Nos últimos 20 anos, a mídia impressa enfrentou desafios significativos devido ao avanço das tecnologias digitais. O Craigslist desmantelou os classificados pagos, sites gratuitos levaram os leitores a questionar o valor de assinaturas de jornais e revistas, e o smartphone, junto com as redes sociais, transformou a leitura de artigos longos em uma tarefa trabalhosa. Agora, a inteligência artificial generativa entra na equação — e muitos editores, ansiosos para não ficarem para trás novamente, estão apressando-se para utilizar essa tecnologia.
A adoção da IA na mídia impressa
Várias publicações de destaque, incluindo The Atlantic, formaram parcerias empresariais com a OpenAI e outras empresas de IA. Diversos experimentos surgiram: editores têm utilizado softwares para traduzir textos, redigir títulos e até mesmo escrever resumos ou artigos completos.
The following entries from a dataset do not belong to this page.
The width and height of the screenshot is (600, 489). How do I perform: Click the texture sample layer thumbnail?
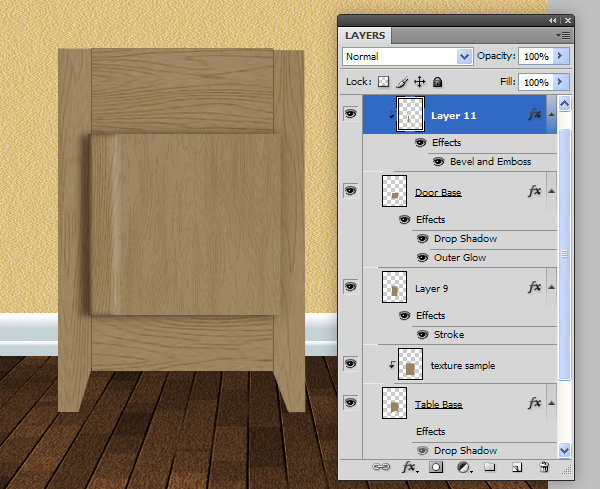[412, 365]
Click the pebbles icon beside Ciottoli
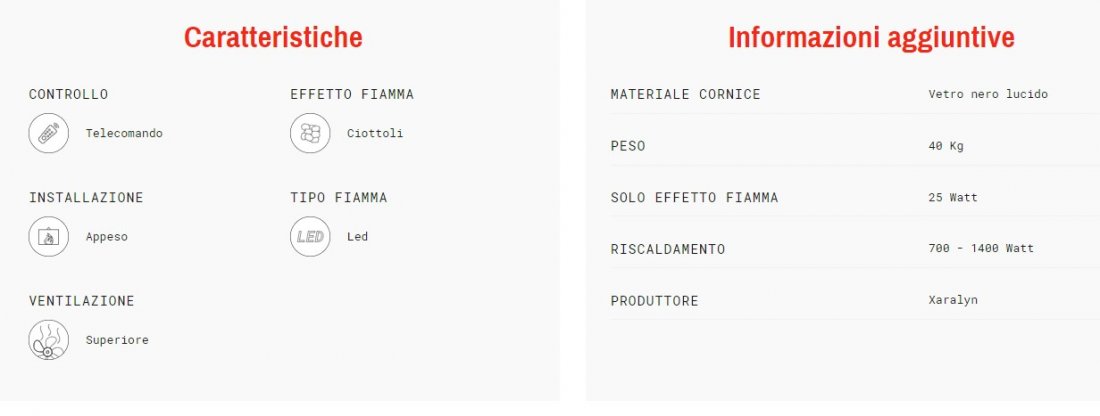 310,133
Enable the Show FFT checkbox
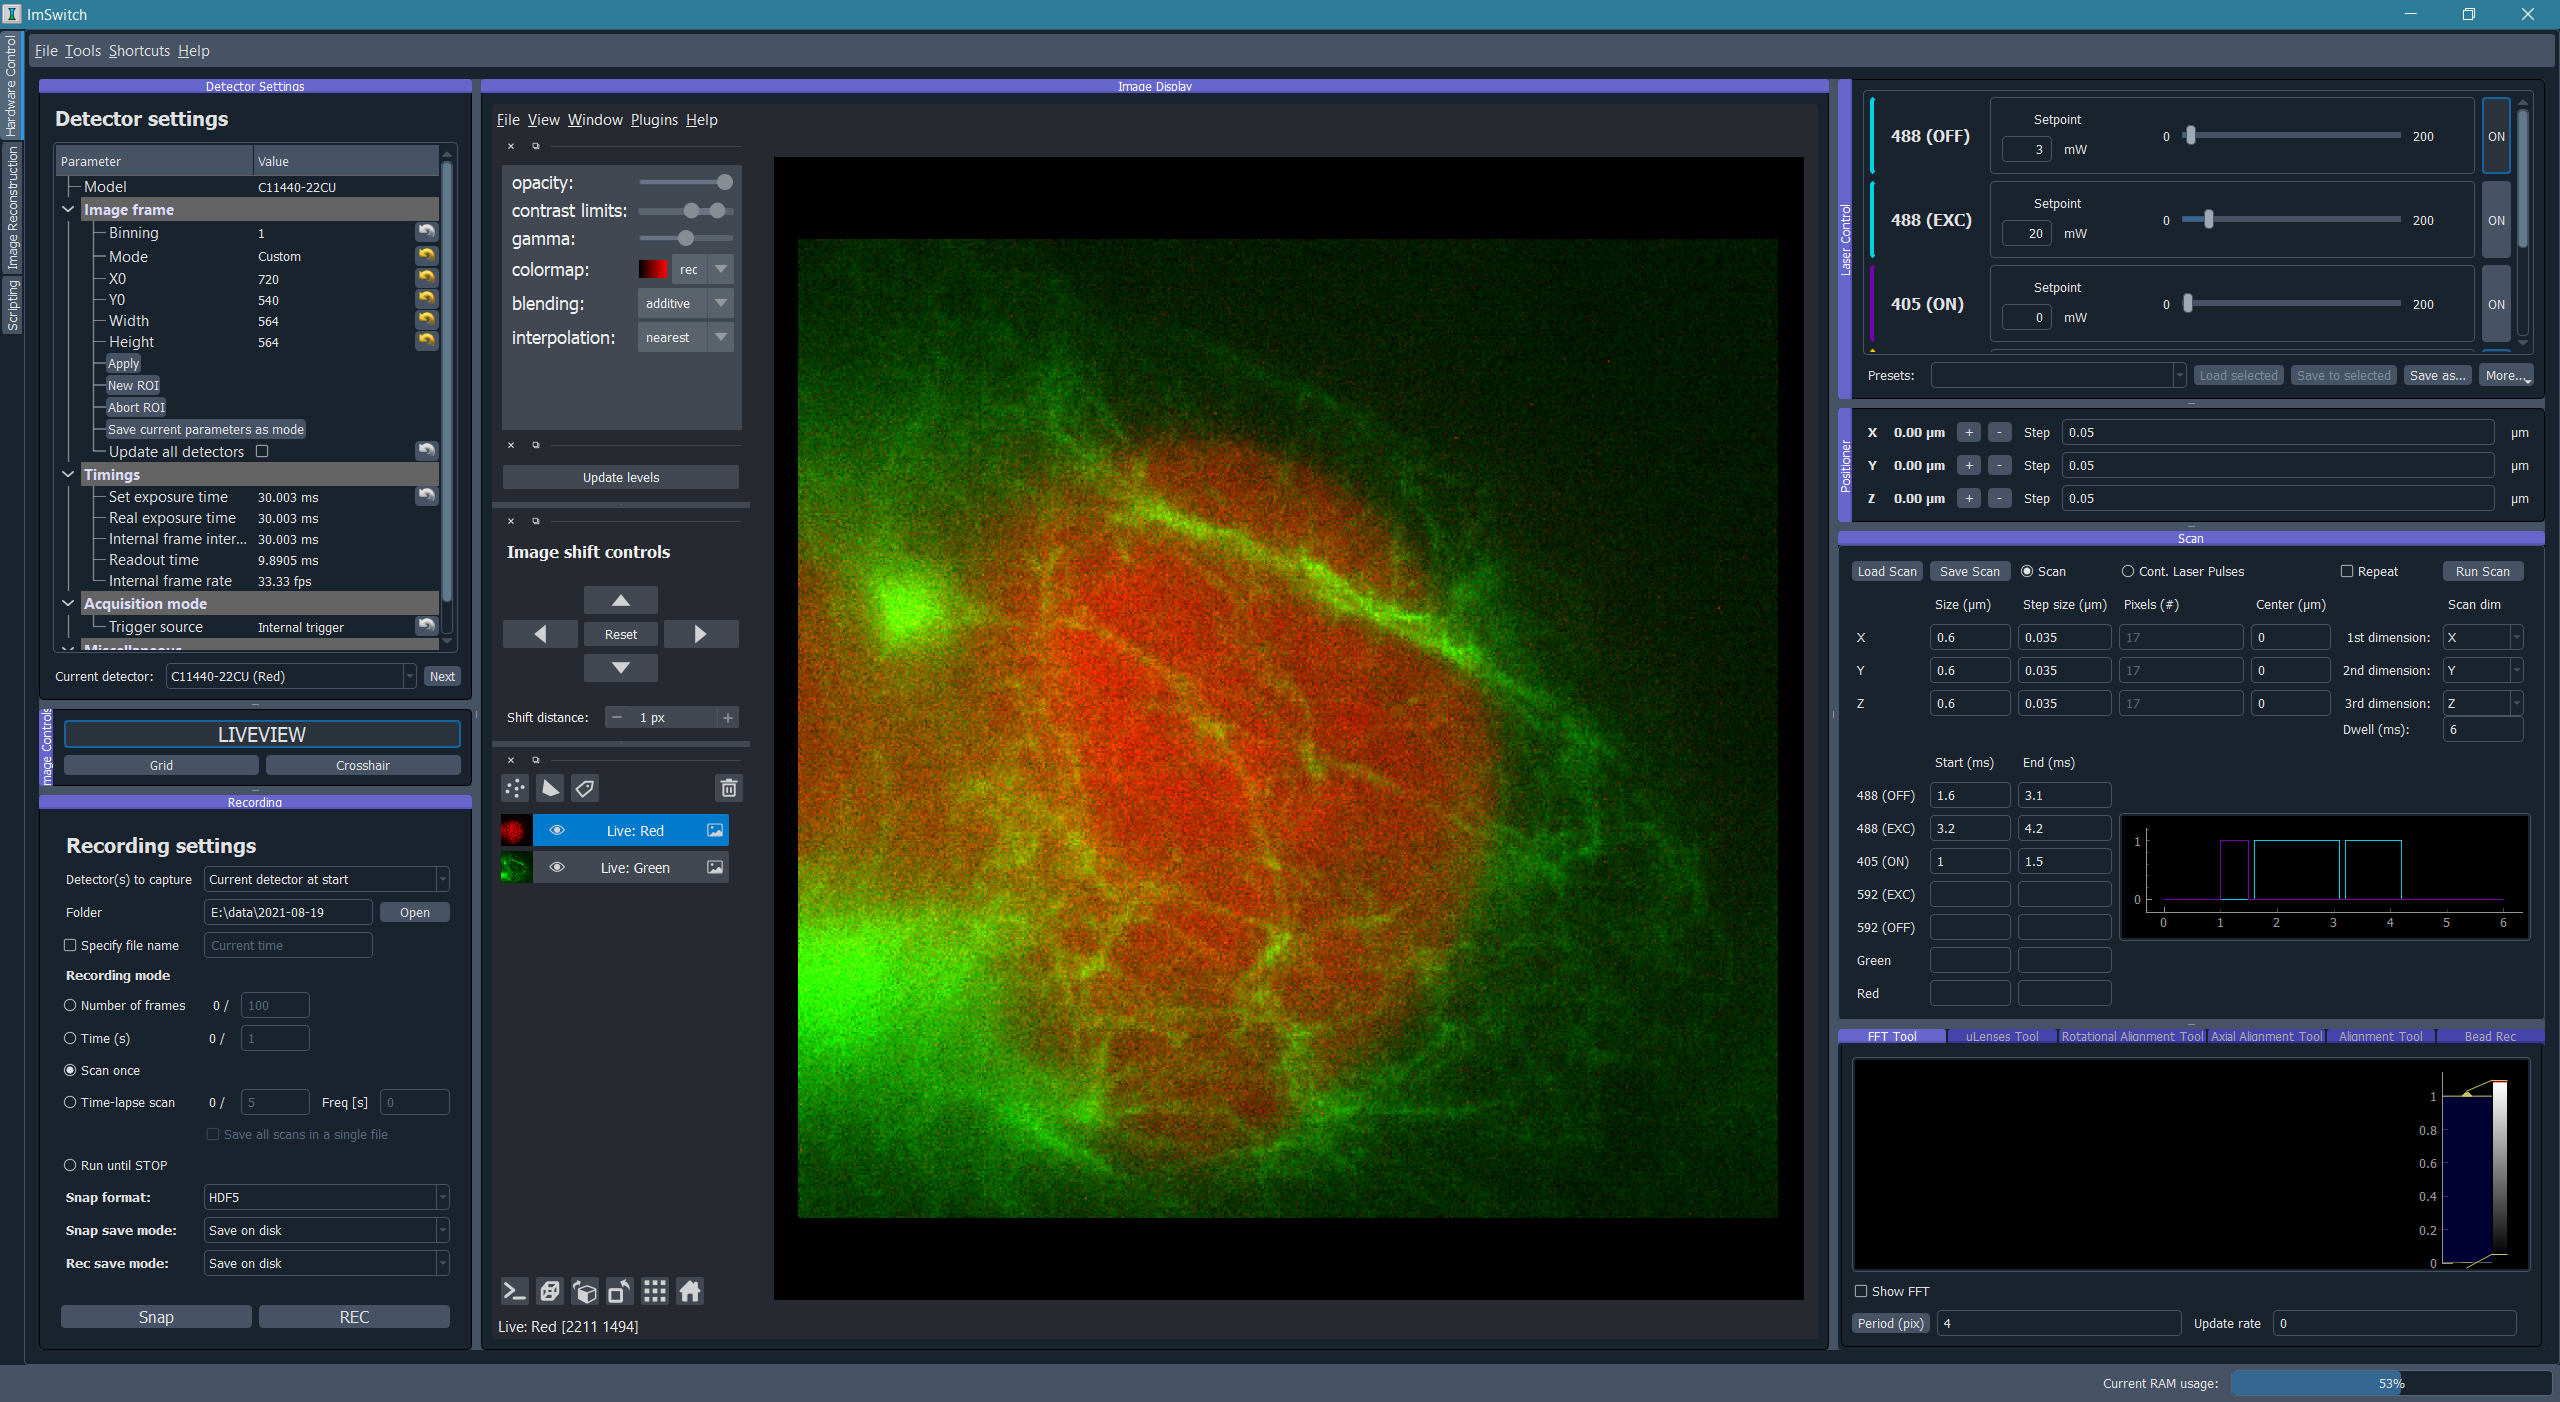Viewport: 2560px width, 1402px height. pos(1861,1291)
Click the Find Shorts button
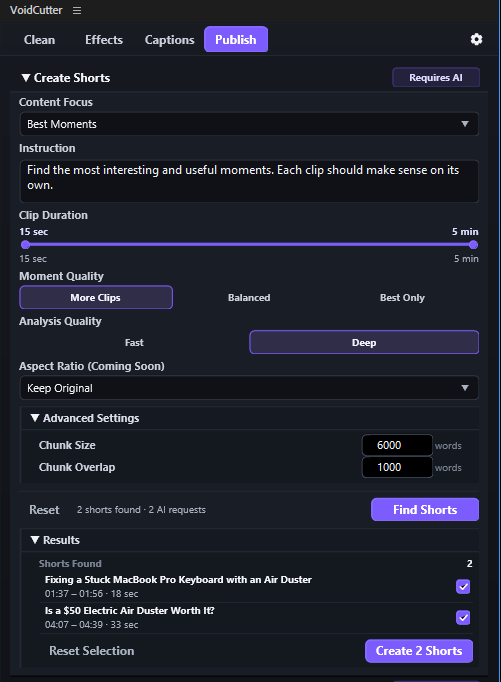501x682 pixels. [x=425, y=509]
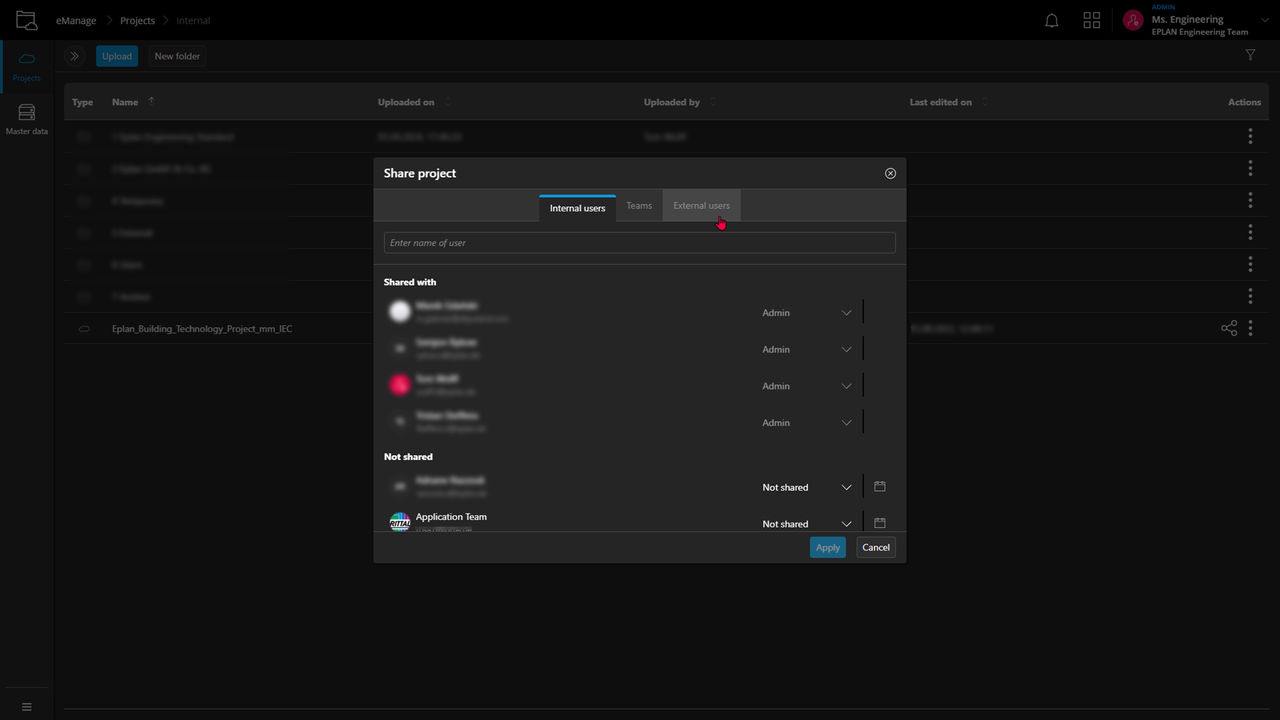Open the calendar picker next to Application Team
The height and width of the screenshot is (720, 1280).
click(x=879, y=522)
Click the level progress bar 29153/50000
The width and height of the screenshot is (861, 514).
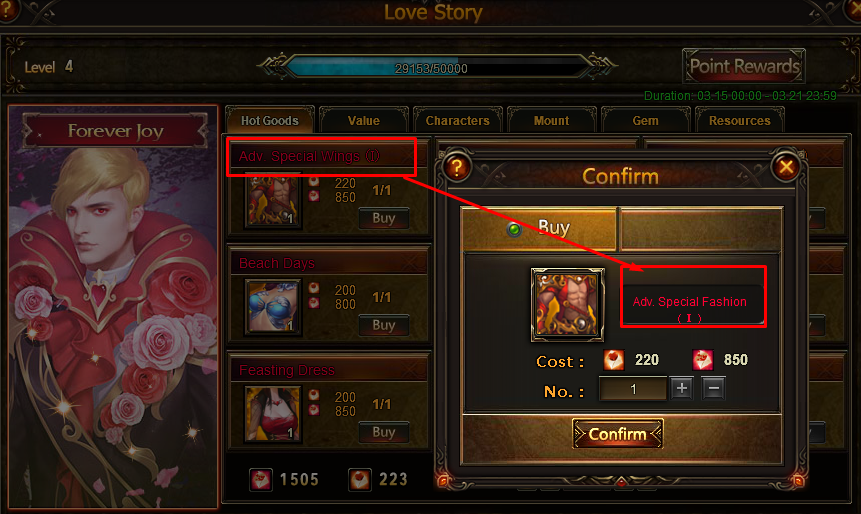coord(432,68)

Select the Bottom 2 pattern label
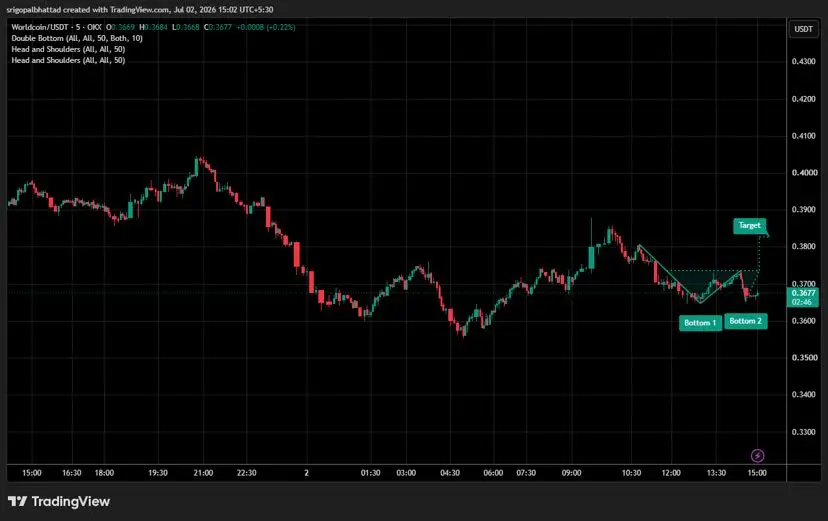(x=746, y=321)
No entanto, uma das iniciativas mais ousadas surgiu do jornal italiano Il Foglio, que, a partir de março, publicou diariamente um suplemento de quatro páginas com artigos e manchetes gerados por IA. O editor-chefe, Claudio Cerasa, pediu ao ChatGPT que produzisse textos sobre vários tópicos, como política italiana e debates fictícios.
Uma abordagem inovadora
O projeto, denominado Il Foglio AI, rapidamente atraiu a atenção internacional, com cobertura de jornais ao redor do mundo. “É impossível esconder a IA”, afirmou Cerasa em uma entrevista recente. “Você tem que entender que é como o vento; você precisa saber como gerenciá-la.” Agora, com uma circulação de cerca de 29 mil cópias por dia, além de atender sua audiência online, o Il Foglio planeja incluir conteúdo gerado por IA de forma permanente, com uma seção semanal dedicada ao tema.
A abordagem do Il Foglio é clara e transparente: artigos naturais e artificiais são claramente diferenciados. Enquanto isso, outras publicações misturam redações de IA e humanas sem muita divulgação, o que pode gerar confusões e erros. Recentemente, ao menos dois grandes jornais regionais americanos publicaram um projeto recheado de erros e informações inventadas, em um exemplo embaraçoso sobre os riscos da utilização da IA na jornalismo.
Os desafios da incorporação da IA
Com tantos desafios evidentes, decidi conversar com Cerasa para entender melhor sua experiência com a IA no jornalismo. Em uma conversa via Zoom, ele pintou um retrato inquietante, mas otimista, de sua vivência com a tecnologia. Apesar de suas falhas, ele reconhece que a IA pode produzir textos que, em certos momentos, soam mais naturais do que os escritos por jornalistas humanos. “Qualquer um que tente usar a IA para substituir a inteligência humana acaba falhando”, declarou Cerasa. “A IA é destinada a integrar, não a substituir.”
Ele observa que a IA pode beneficiar o jornalismo apenas se for tratada como um novo colega, que necessita de supervisão. O erro talvez resida em tentar usar a IA como uma substituta do trabalho humano. Para Cerasa, “qualquer um que pense que a IA é uma maneira de economizar dinheiro está se enganando”, ressaltando que a ansiedade econômica no campo jornalístico é prevalente. Um novo colega robô pode significar menos empregos para jornalistas humanos.
O caminho a seguir
Durante a conversa, Cerasa compartilhou alguns aprendizados importantes de sua experiência. Ao realizar um experimento em que artigos escritos por IA eram publicados de forma oculta, ele pôde perceber que algumas de suas produções eram indistinguíveis das escritas por humanos. “Aprendemos a criar melhores diretrizes para a IA”, afirmou. Procedimentos como a definição clara de tópicos, estilos e estruturas ajudaram tanto a IA quanto os redatores humanos a melhorarem suas produções.
“Quando você começa a usar a IA de maneira transparente, você ganha um assistente pessoal”, comentou Cerasa, enfatizando que a IA é uma nova ferramenta que pode transformar a maneira como o jornalismo é feito. Apesar dos avanços, ele destaca que a IA ainda não é capaz de descobrir notícias ou desenvolver fontes. A interação humana, criatividade e a capacidade de formular conexões complexas continuam a ser dominâncias do jornalismo tradicional.
A educação como chave para o futuro
Por fim, Cerasa conclui que, embora a presença da IA apresente desafios, também traz oportunidades inovadoras para o setor. “Devemos educar as pessoas a usar a tecnologia de maneira correta e sem preconceitos”. Em seu jornal, não há receio da IA, pois eles confiam em suas habilidades únicas. Contudo, muitos outros veículos podem sentir medo, uma vez que o jornalismo tradicional pode estar se transformando rapidamente.
Esta conversa nos leva a refletir sobre o futuro do jornalismo em um mundo onde a IA não é apenas uma ferramenta, mas também um novo participante na arena informativa.